*** Data for this task
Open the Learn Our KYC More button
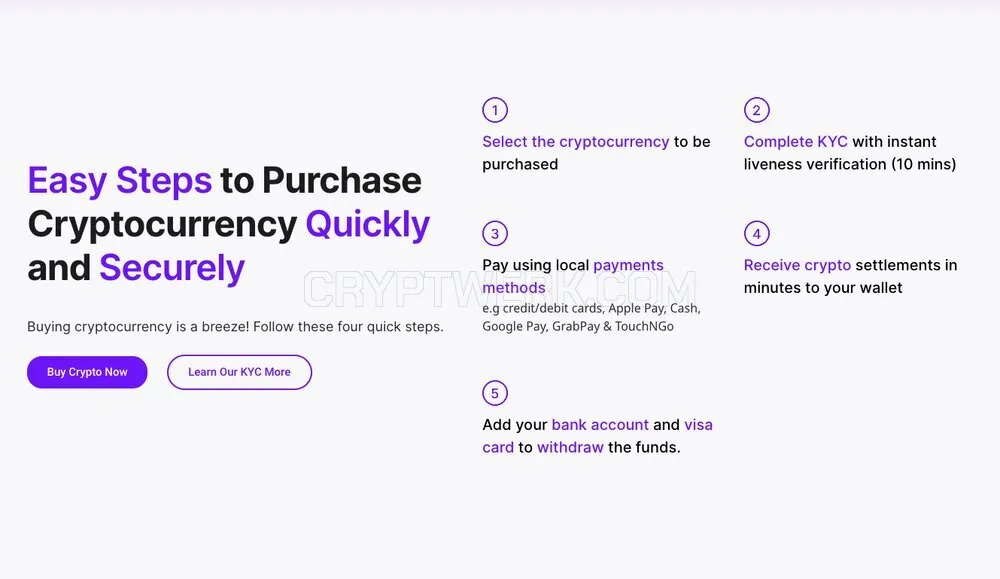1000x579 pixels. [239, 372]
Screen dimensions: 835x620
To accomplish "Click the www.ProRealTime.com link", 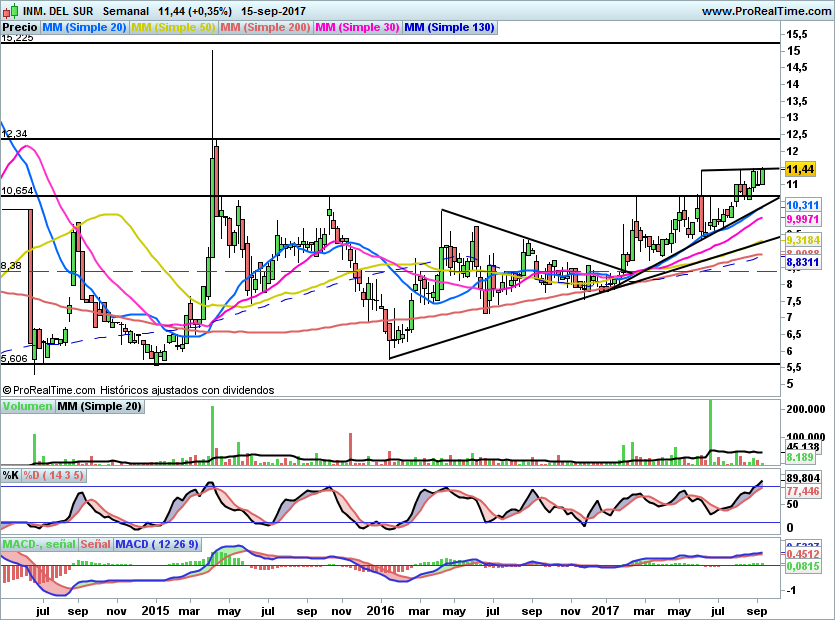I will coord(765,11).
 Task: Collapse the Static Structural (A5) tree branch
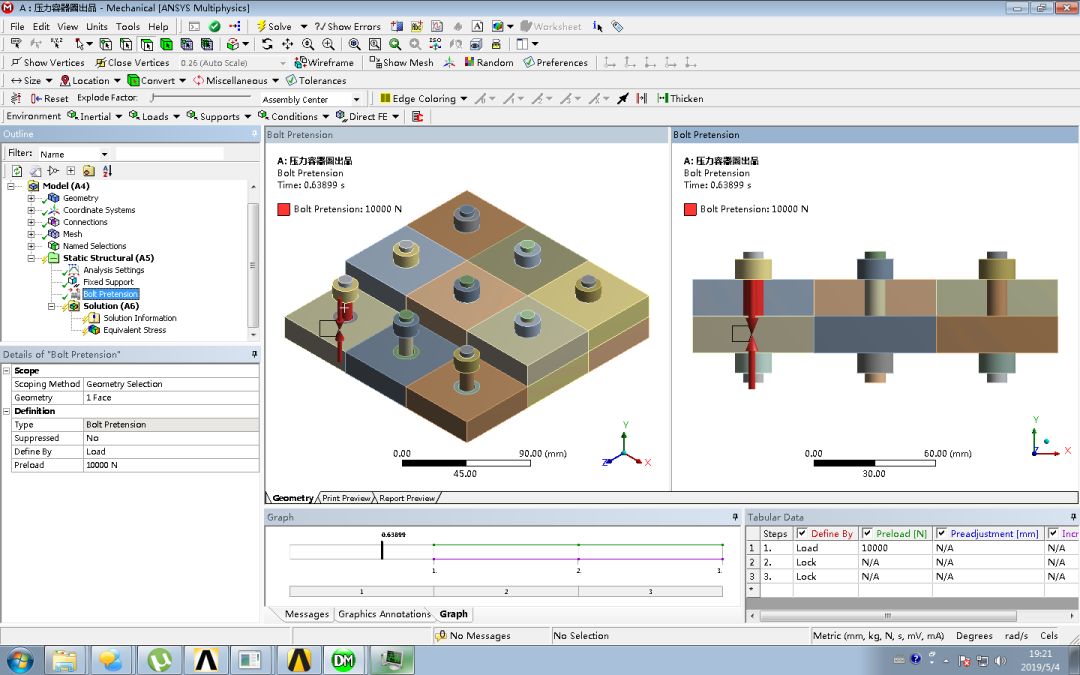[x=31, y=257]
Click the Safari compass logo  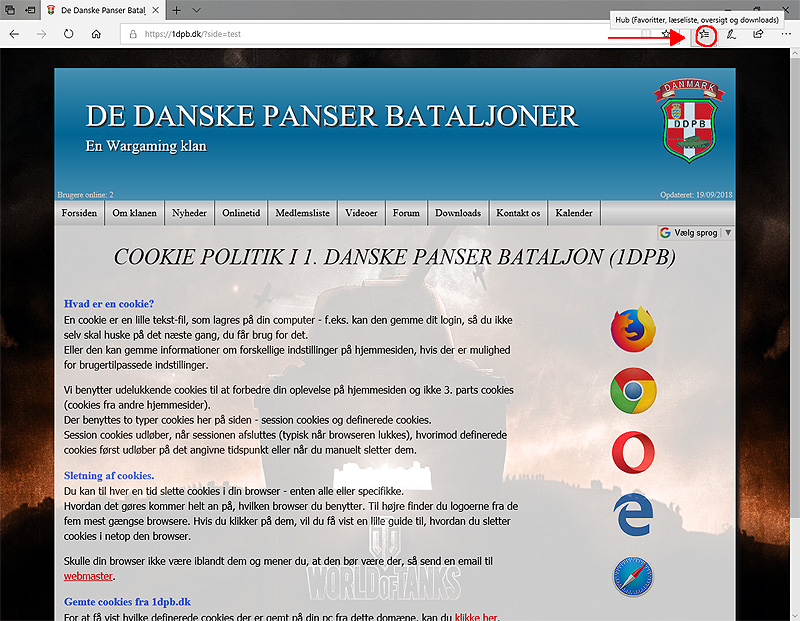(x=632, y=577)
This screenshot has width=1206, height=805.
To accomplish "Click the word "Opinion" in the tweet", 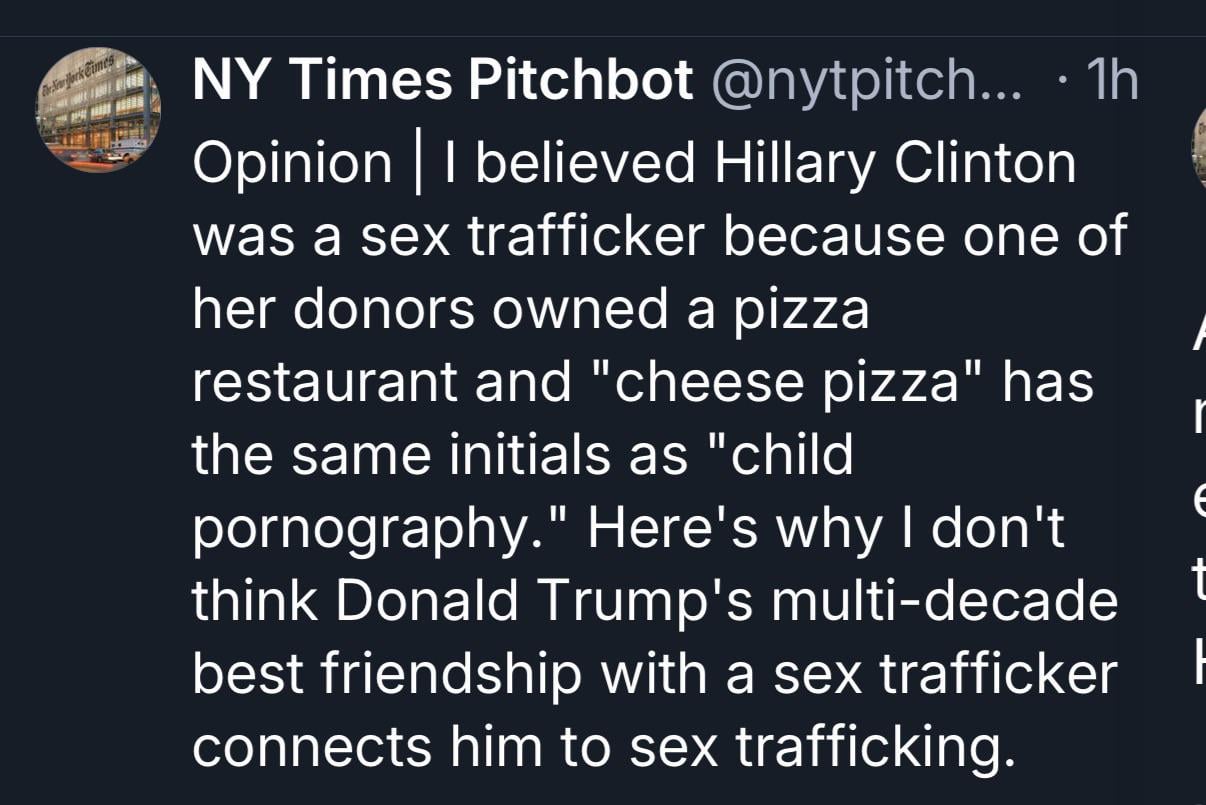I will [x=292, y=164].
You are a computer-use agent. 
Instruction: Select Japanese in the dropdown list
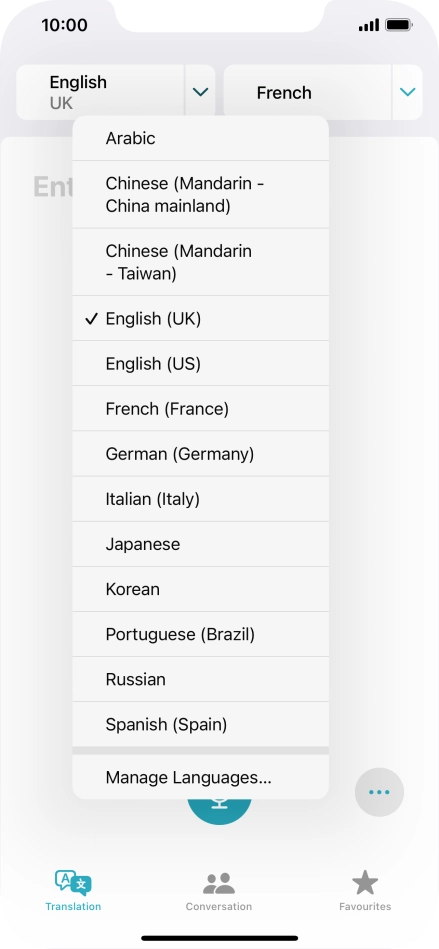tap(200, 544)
******
● What the task requires
Rewrite the material from the line containing "You are a computer-use agent." through the end, replacing "dropdown list" with "drop-down menu" and changing nothing else. Omit the pictures.

● Finished task
You are a computer-use agent. 
Instruction: Select Japanese in the drop-down menu
tap(200, 544)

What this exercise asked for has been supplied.